Bad Beat Jackpot Probability

What is the probability of a 10-handed Texas Hold 'em hand ending with the loser holding four eights or better? The rules stipulate that both hole cards must play in the winning and losing hands, and that a losing four of a kind must also contain a pocket pair.

The Wizard has posted this information on the Wizard of Odds site: here. For the situation you describe, it is .00000525, or 1 in 190,476

Quote: cas202

The rules stipulate that both hole cards must play in the winning and losing hands, and that a losing four of a kind must also contain a pocket pair.

Actually, its usually even tighter than that.

Hands that have quads, must have a pocket pair. Hands with a straight flush must use both hole cards for the best 5 card hand.

With those rules, the following two scenarios would NOT qualify:

AK QQ AAAQQ - The winner is using both hole cards, but doesn't have a pocket pair.

KcQc 7c6c JcTc9c8cXx - The loser has a Jack high SF and isn't using his 6c.

Quote: DJTeddyBear

Actually, its usually even tighter than that.

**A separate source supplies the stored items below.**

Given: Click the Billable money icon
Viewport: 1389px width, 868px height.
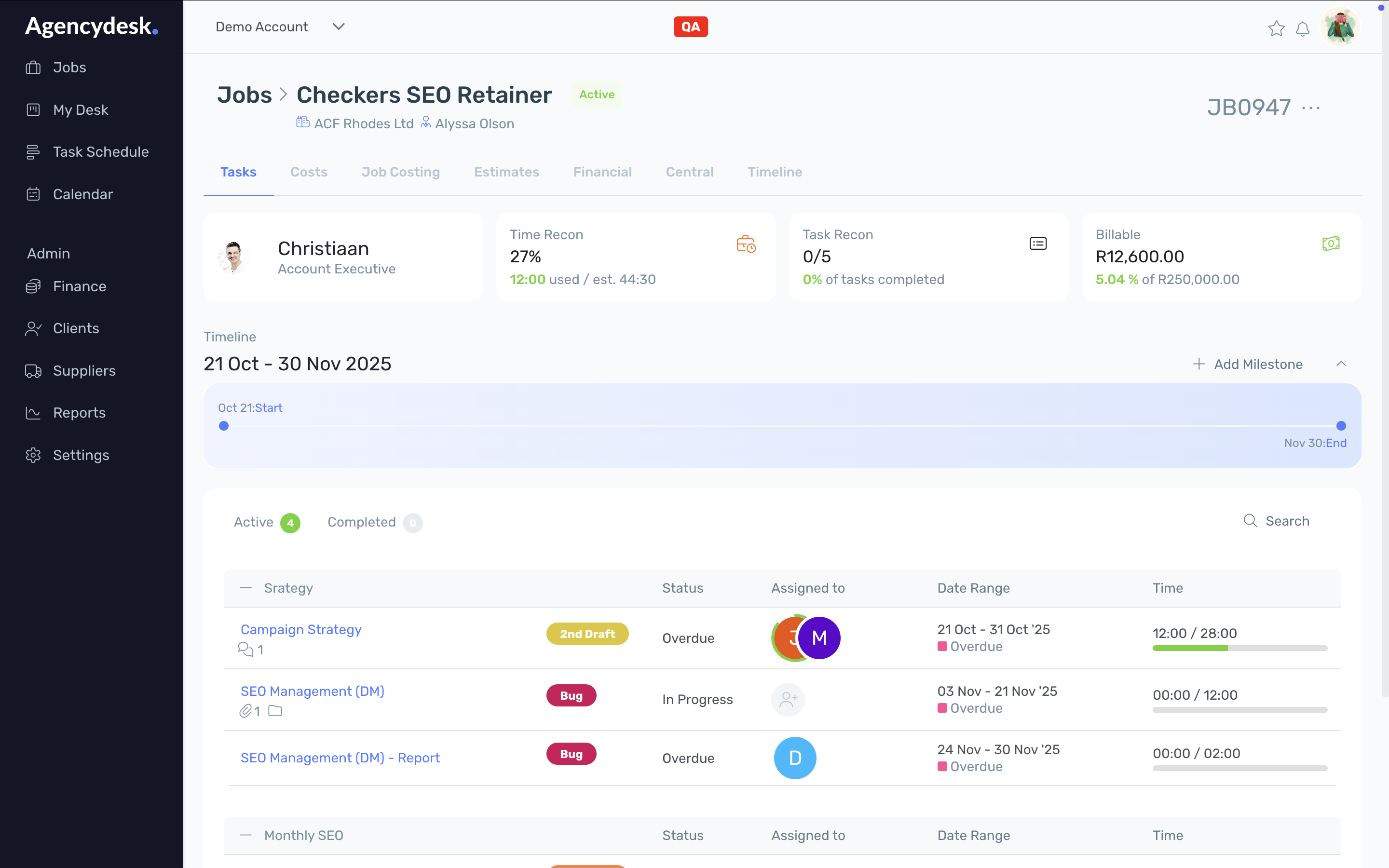Looking at the screenshot, I should pos(1331,244).
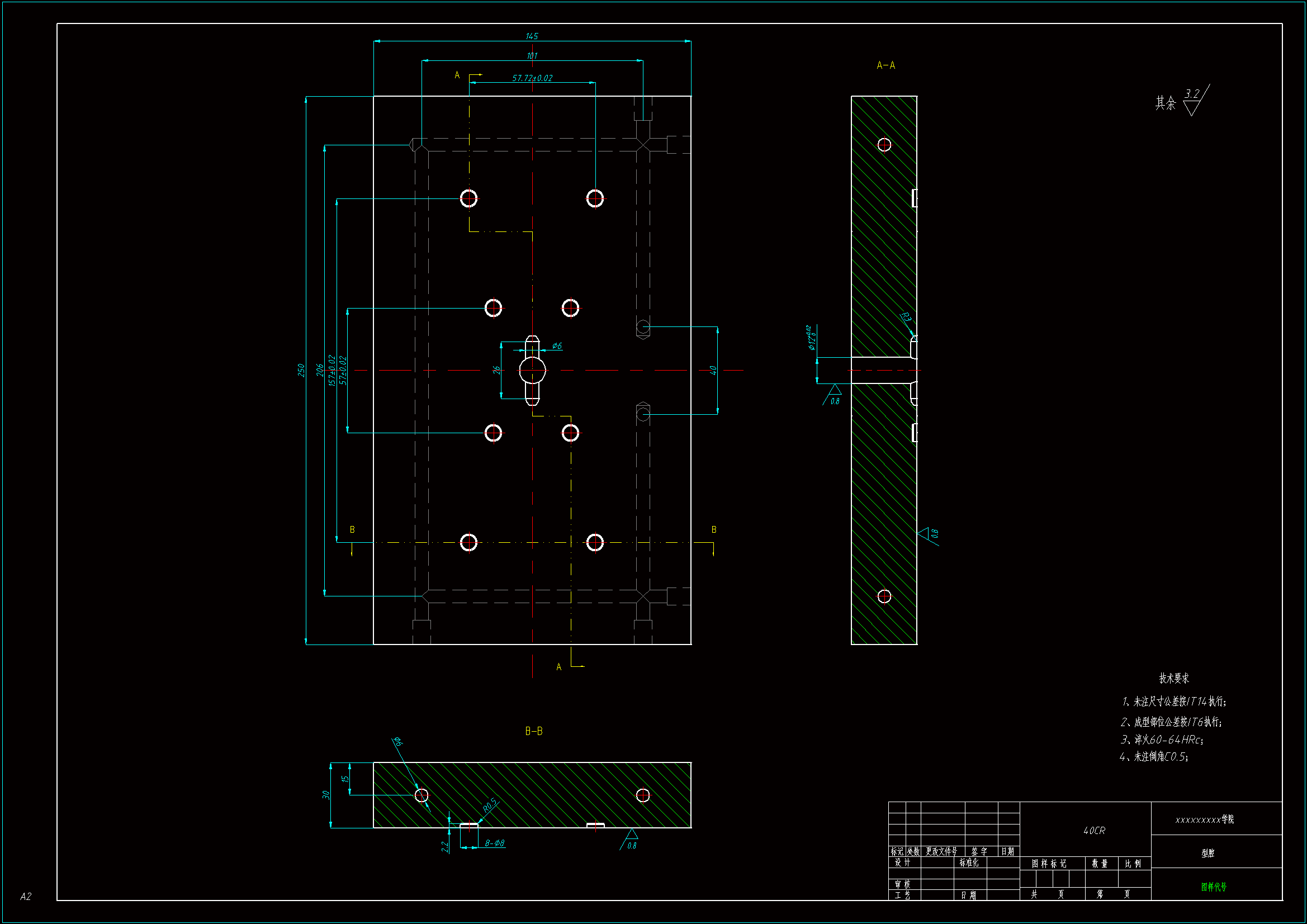1307x924 pixels.
Task: Select the large center circle on plate
Action: [x=532, y=371]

Hands that have quads, must have a pocket pair. Hands with a straight flush must use both hole cards for the best 5 card hand.

With those rules, the following two scenarios would NOT qualify:

AK QQ AAAQQ - The winner is using both hole cards, but doesn't have a pocket pair.

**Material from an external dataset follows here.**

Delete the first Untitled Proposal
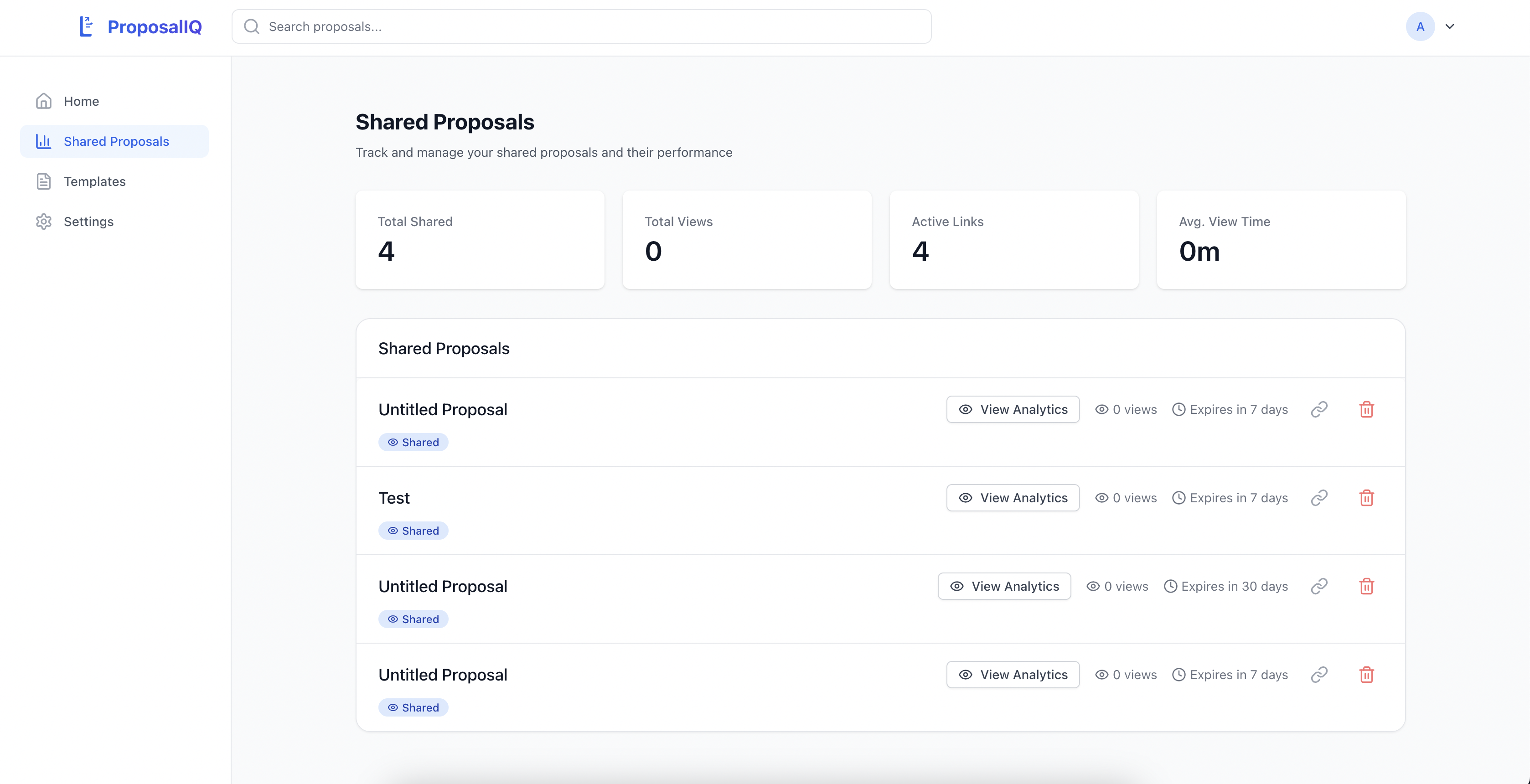Image resolution: width=1530 pixels, height=784 pixels. (x=1366, y=409)
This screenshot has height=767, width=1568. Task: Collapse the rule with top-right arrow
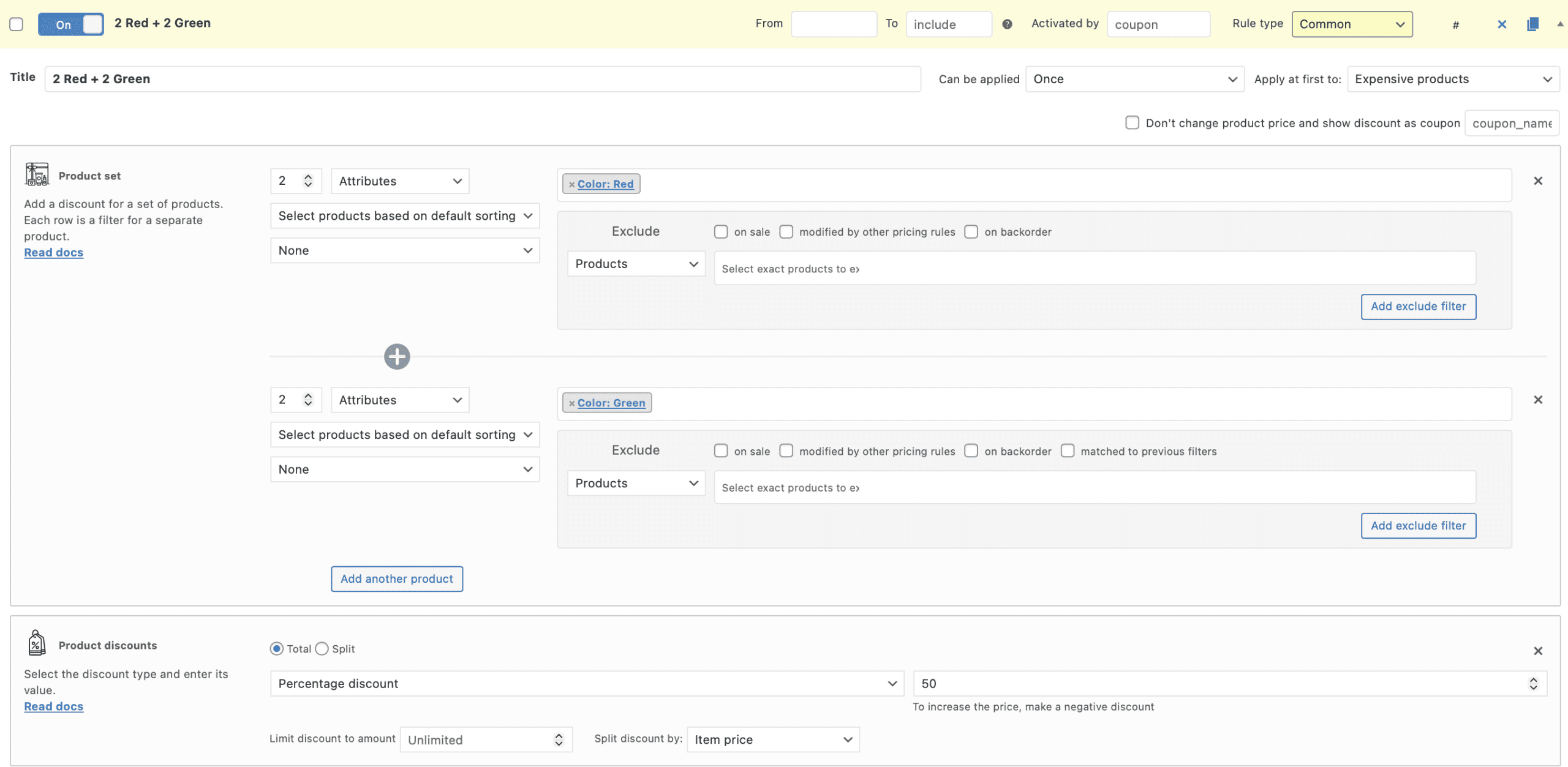pyautogui.click(x=1559, y=24)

KcQc 7c6c JcTc9c8cXx - The loser has a Jack high SF and isn't using his 6c.

Actually, these hands, AK QQ, with this board AAAQQ would qualify. The quad aces are the winning hand, and do not require a pocket pair, only the losing quad.

You are correct that the second scenario fails to qualify, since the "best" straight flush for the small side only uses one hole card. However, I believe the Wizard's table took that into account.

Quote: Ayecarumba

Actually, these hands, AK QQ, with this board AAAQQ would qualify.

Maybe it depens on the casino.

I was in a hand where I had KT vs QQ with a board of QTTT7. I asked if it would have qualified if the board had QTTTQ and was told no. This was Showboat, AC. Other casinos have also confirmed that winning OR losing quads requires a pocket pair.

Now that Harrah's AC combined the Bad Beat, it's impossible to find the old rules. Heck, it's impossible to find the current rules too!

Quote: DJTeddyBear

Other casinos have also confirmed that winning OR losing quads requires a pocket pair.

This is usually the case. I'm making an assumption that OP is asking because Foxwoods' BBJ is nearing $500k. The only mistake OP made regarding the qualifications at Foxwoods is that ALL quads must contain a PP, not just as the loser.

Quote: DJTeddyBear

Maybe it depens on the casino.

I was in a hand where I had KT vs QQ with a board of QTTT7. I asked if it would have qualified if the board had QTTTQ and was told no. This was Showboat, AC. Other casinos have also confirmed that winning OR losing quads requires a pocket pair.

Now that Harrah's AC combined the Bad Beat, it's impossible to find the old rules. Heck, it's impossible to find the current rules too!

You are correct. I have come across both types of "rules", sometimes in the same place. Some card rooms ran promotions where they would pay a regular bad beat (Aces full of Jacks or better, beaten by any quad, both pocket cards must be used), and a bigger jackpot for certain quads over quads both with pocket pairs. These were special promotions, and they come and go.

Given the OP's description, the Wizard's table fit. Note that the Wizard's figure is based on any of the ten hands getting beat, assuming all ten hands always go to the showdown. This is far from the actual condition, so the "real world" probability of encountering a bad beat is lower, but I don't know how much lower.

On a somewhat related note, Mohegan Sun runs a high hand jackpot every 4 hours.

You only need to use one card, and there does NOT need to be a showdown.

Yes this is about Foxwoods, and yes, the winning four of a kind must contain a pocket pair too. Just trying to calculate what the jackpot size is where it becomes worth it to play there since they take an extra dollar out of the pot for the jackpot.

In my experience, the jackpot drop is always taken from the pot if there are the minimum number of players to qualify for a jackpot (typically, 5). Players do not have the option to to opt out, so if you are going to post a blind, you are going to contribute.

I think the break even on the jackpot would have to be north of $1,904,762, as the probability of a single player at a ten player table having a pocket pair of 8s or greater and getting beaten by four of kind or better (with the other player also using both pocket cards, and having a pocket pair if quads) is .000000525 or 1 in 1,904,762 (per the Wizard's table.) However, I am not sure if that is right since individual players do not contribute every hand. I'll start a new thread on calculating break even points.